WHAT TO DO ->
Your output should be the records below, word for word and picture-free.

GIVEN INFORMATION ->
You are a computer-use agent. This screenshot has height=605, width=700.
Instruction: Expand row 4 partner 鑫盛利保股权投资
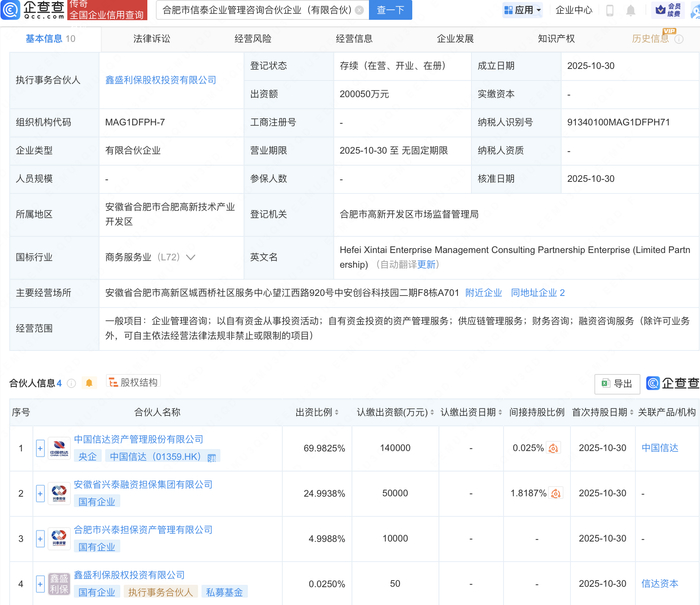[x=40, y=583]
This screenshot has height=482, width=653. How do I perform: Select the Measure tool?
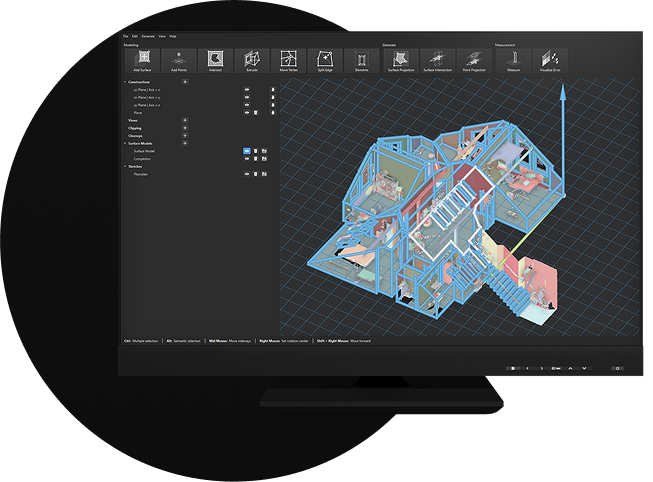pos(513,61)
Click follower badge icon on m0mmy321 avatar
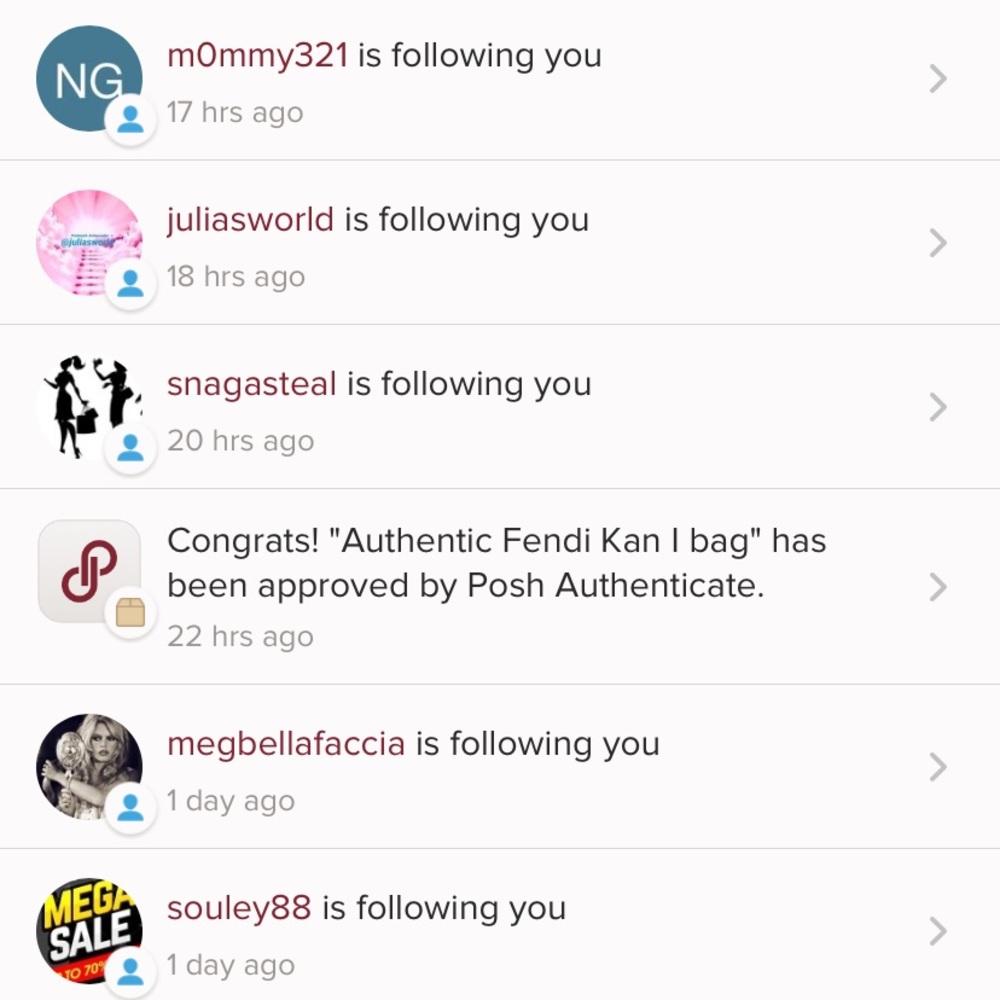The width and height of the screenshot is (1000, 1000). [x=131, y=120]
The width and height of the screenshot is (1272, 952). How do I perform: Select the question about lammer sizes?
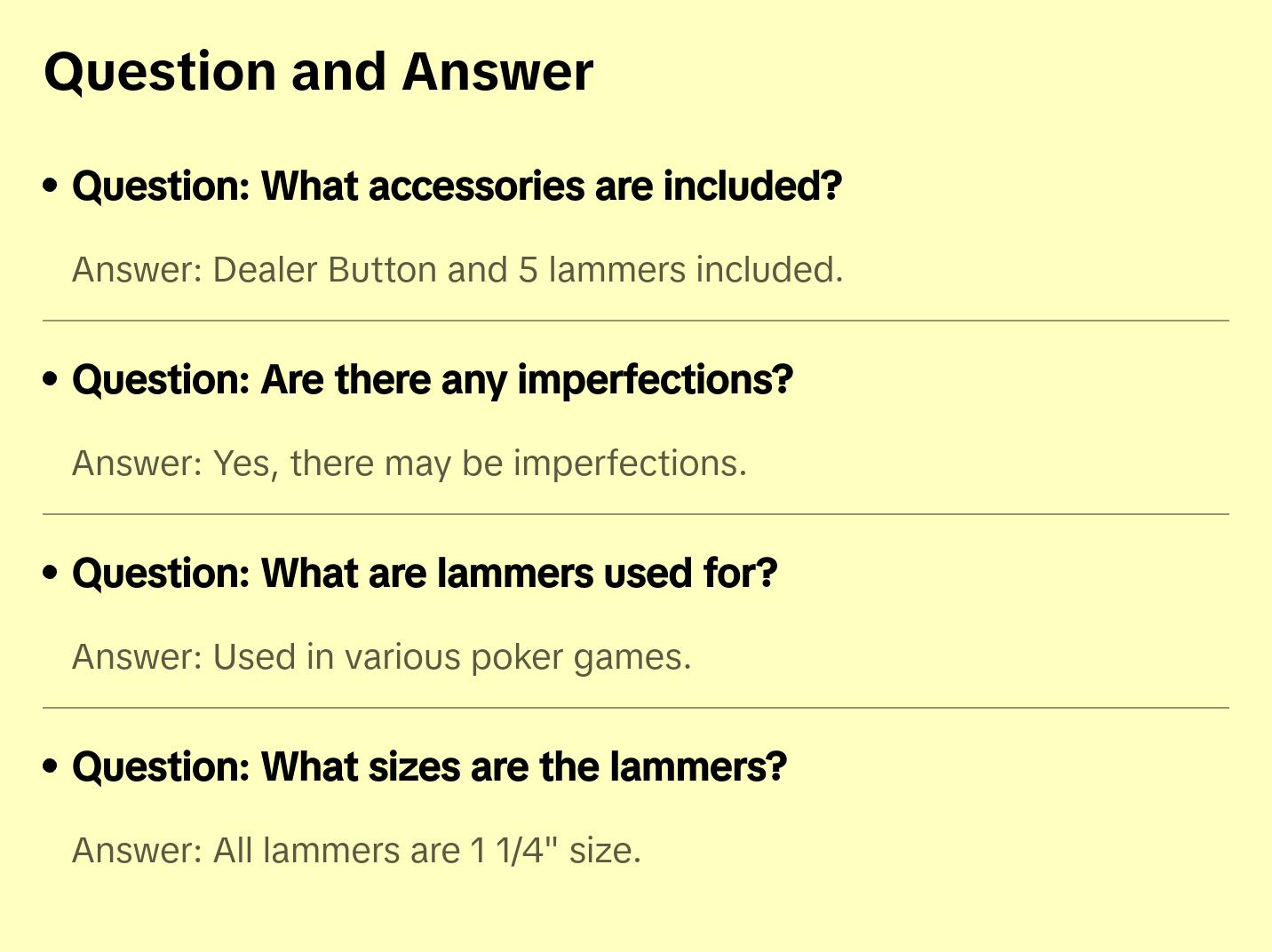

RESPONSE BELOW ->
You are a computer-use agent. This screenshot has height=605, width=700.
Instruction: Expand row 4 partner 鑫盛利保股权投资
[x=40, y=583]
This screenshot has height=482, width=653. How do I perform: Select the Measure tool?
pos(513,61)
Click follower badge icon on m0mmy321 avatar
The width and height of the screenshot is (1000, 1000). [x=131, y=120]
The width and height of the screenshot is (1272, 952). How do I perform: Select the question about lammer sizes?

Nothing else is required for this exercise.